Но даже в такой ситуации не пошли на кардинальные меры, а чтобы удержать людей от бегства из деревни, ввели гарантированную денежную оплату. Это окончательно разрушило остатки экономических, хозрасчетных отношений на селе и подорвало стимулы к труду.
Пафос записки состоял в необходимости изменить укоренившийся взгляд на село как на «внутреннюю колонию», иначе не избежать катастрофических последствий для страны. Реакция Косыгина на мою записку была многозначительной: «Это же бомба!»
В процессе работы над запиской многие доброхоты советовали мне «не связываться», «не лезть на рожон». Я не послушал их. Считал: разговор на Пленуме нужен серьезный, по существу. Ожидания не оправдались, первоначальный замысел был выхолощен до предела. Решения свелись к очередным заданиям по выпуску сельхозтехники, а экономическая сторона осталась без внимания. Гора родила мышь.
Пленум закончился 4 июля, а 17-го — Федор Давыдович Кулаков умер.
Как раз сразу после Пленума, 5 июля, семья Кулаковых на загородной даче отмечала 40-летие свадьбы. Мы с Раисой Максимовной были приглашены на это торжество. Было в тот вечер все как обычно. Строго выдерживая субординацию, каждый из присутствовавших произносил тост в честь хозяйки и хозяина, который, как правило, заканчивался категорическим требованием «пить до дна». Здоровье Федора Давыдовича уже не выдерживало его образа жизни и связанных с ним нагрузок (в 1968 году ему удалили часть желудка).
Он умер неожиданно: остановилось сердце. Мне рассказывали, что в последний день в семье произошел крупный скандал. Ночью рядом с ним никого не было. Факт смерти обнаружили утром.
Кулаков ушел из жизни, когда ему исполнилось 60 лет. Это была большая утрата. Тем удивительнее решение Брежнева и других членов Политбюро не прерывать отпуск для прощания с коллегой. Тогда я, может быть, впервые понял, как невероятно далеки друг от друга эти люди, которых судьба свела на вершине власти.

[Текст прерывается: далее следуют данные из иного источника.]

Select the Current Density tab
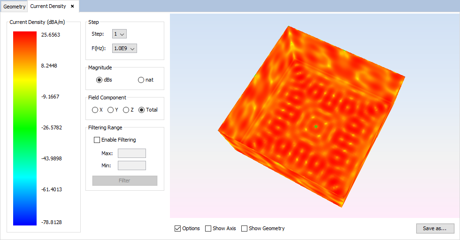The image size is (460, 240). click(x=48, y=7)
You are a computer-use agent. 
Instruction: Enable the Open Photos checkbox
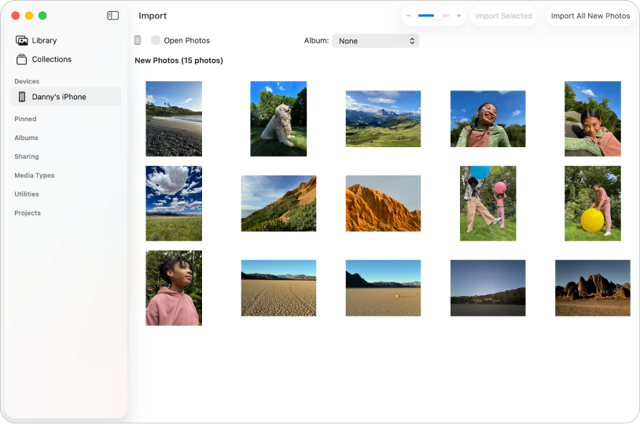coord(156,40)
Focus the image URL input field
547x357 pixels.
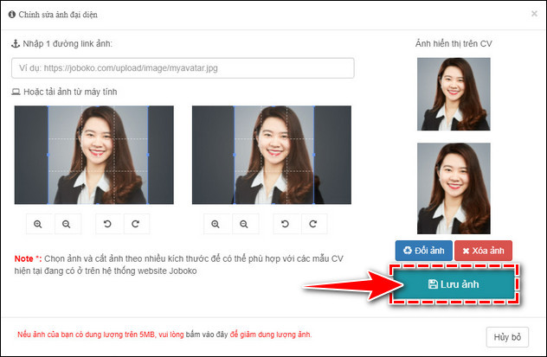[x=183, y=68]
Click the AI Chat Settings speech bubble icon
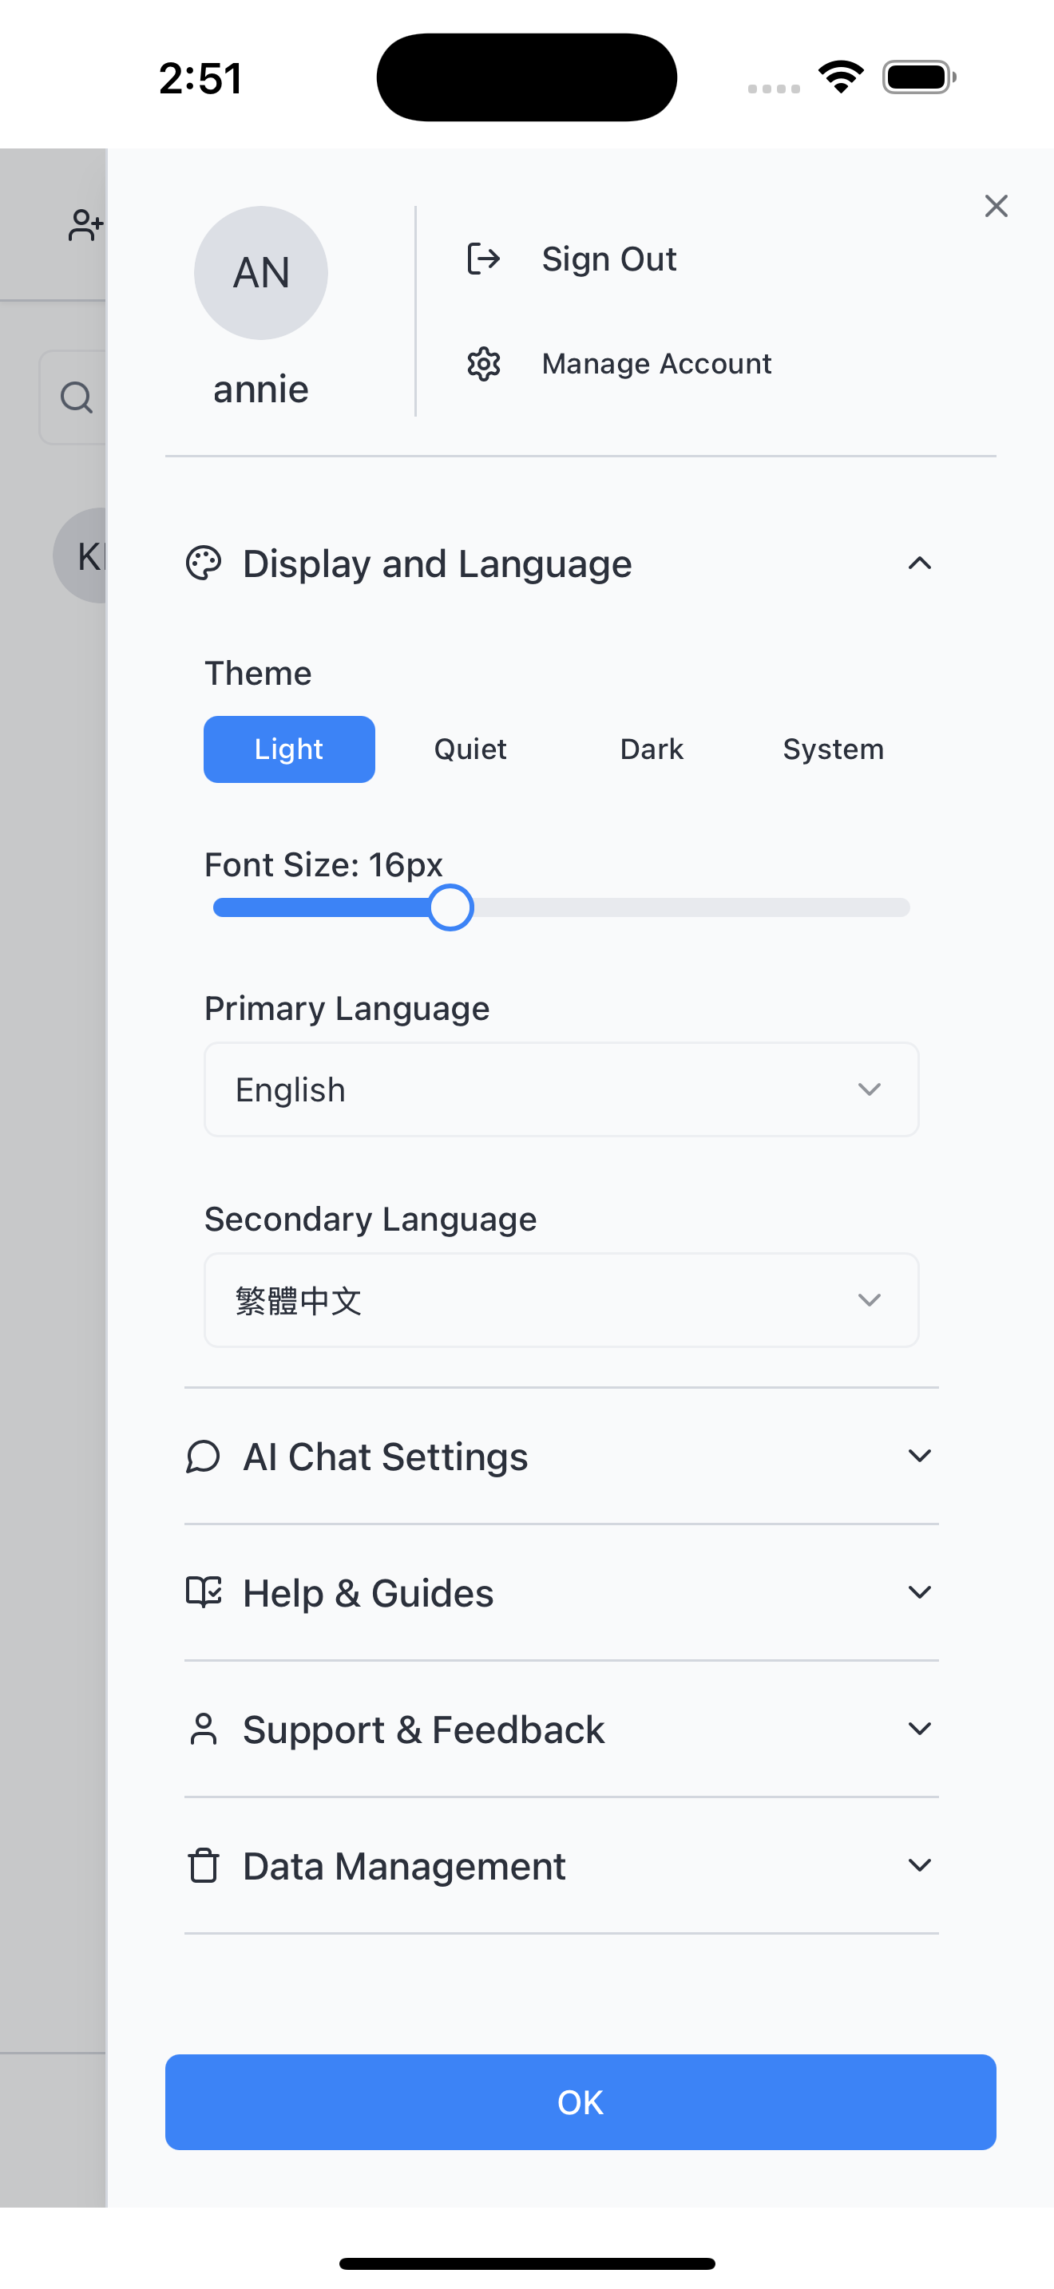The height and width of the screenshot is (2289, 1054). tap(204, 1456)
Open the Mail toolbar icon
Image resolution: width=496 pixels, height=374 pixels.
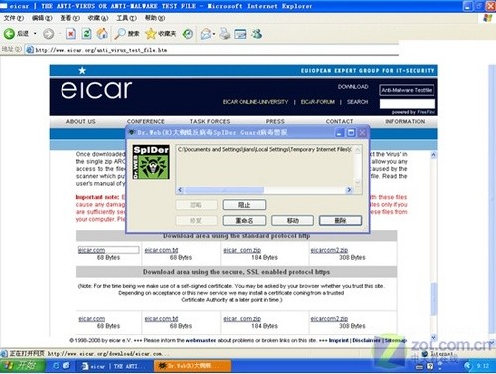206,34
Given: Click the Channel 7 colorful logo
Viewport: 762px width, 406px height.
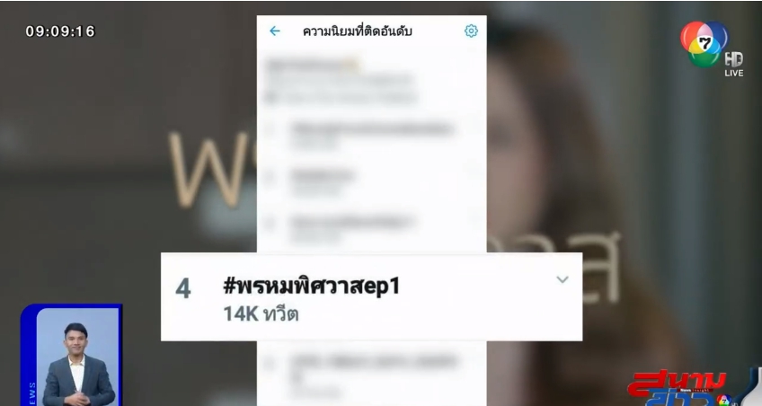Looking at the screenshot, I should point(704,43).
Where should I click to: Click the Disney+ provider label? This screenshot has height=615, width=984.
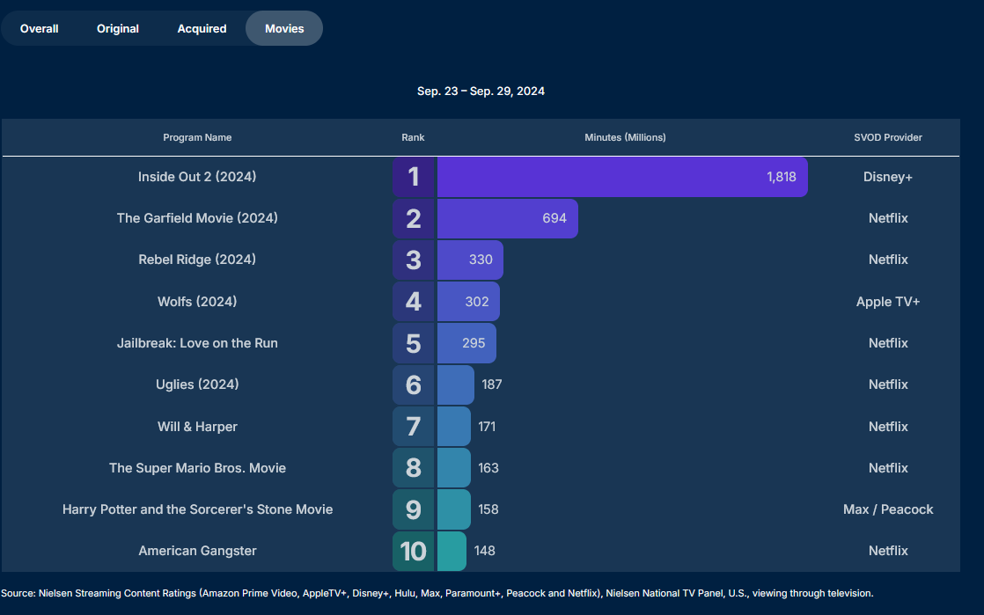pyautogui.click(x=887, y=177)

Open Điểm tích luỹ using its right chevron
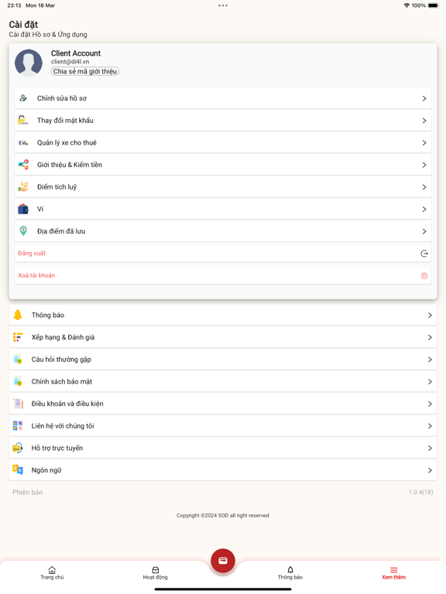pos(424,187)
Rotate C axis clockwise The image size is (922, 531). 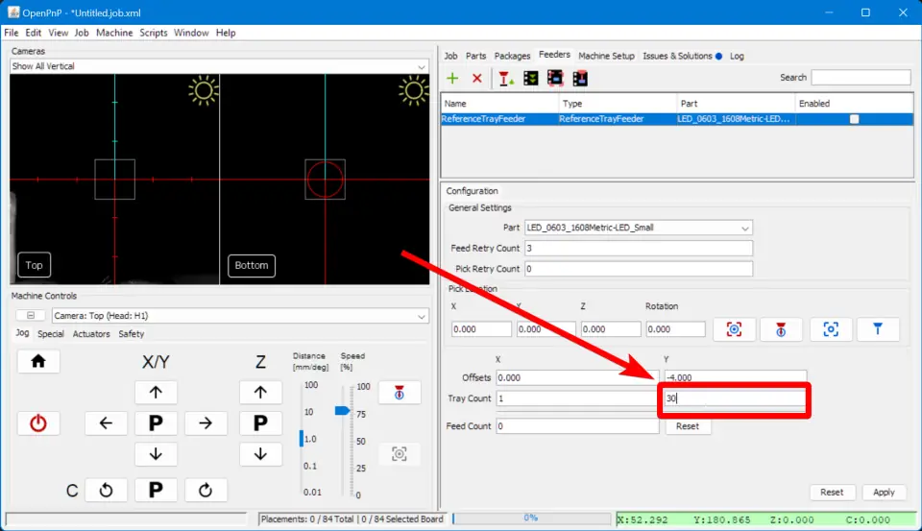206,490
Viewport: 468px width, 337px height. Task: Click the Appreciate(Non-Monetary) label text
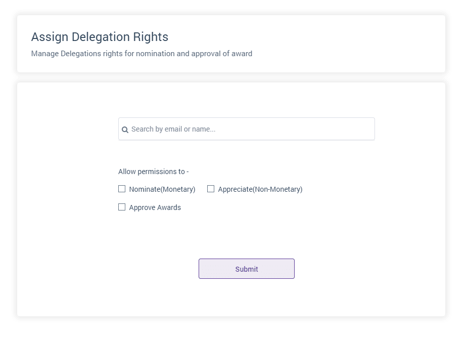pos(260,189)
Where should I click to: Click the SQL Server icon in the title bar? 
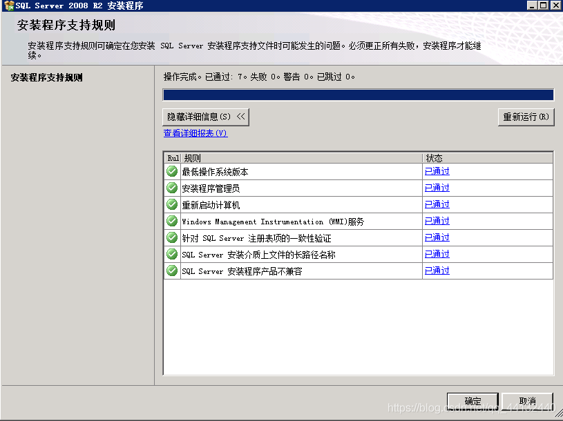[x=6, y=5]
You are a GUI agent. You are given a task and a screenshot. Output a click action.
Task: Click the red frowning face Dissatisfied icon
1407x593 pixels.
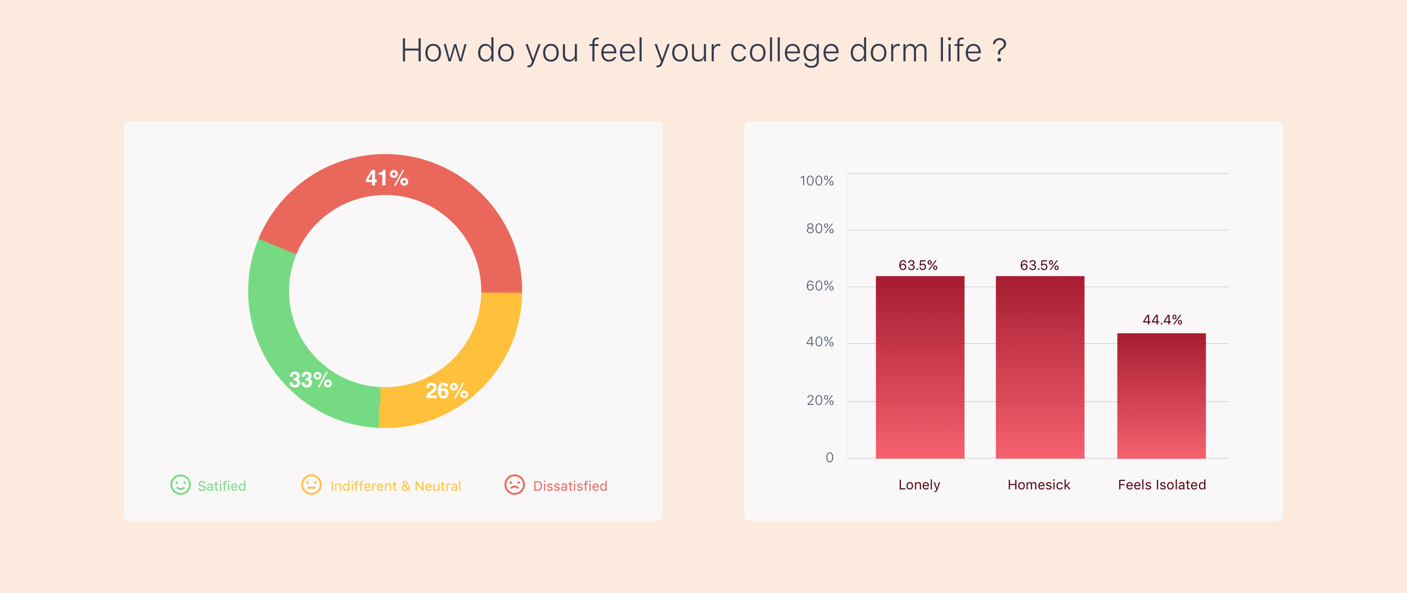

Я счел своим человеческим долгом быть на похоронах Кулакова, сказать у гроба слова прощания. На мой запрос последовало согласие, но при этом секретарь ЦК Михаил Зимянин попросил подготовить заранее текст моего выступления, «дабы избежать повторений и расхождений в оценках с другими, кто будет говорить на митинге». Смысл был предельно ясен — текст своего выступления я передал через стенографистку ЦК. Похороны Кулакова состоялись 19 июля у Кремлевской стены. Впервые я поднялся на Мавзолей и, волнуясь, сказал прощальные слова человеку, к которому питал теплые чувства, выразил искреннее соболезнование его родным и близким.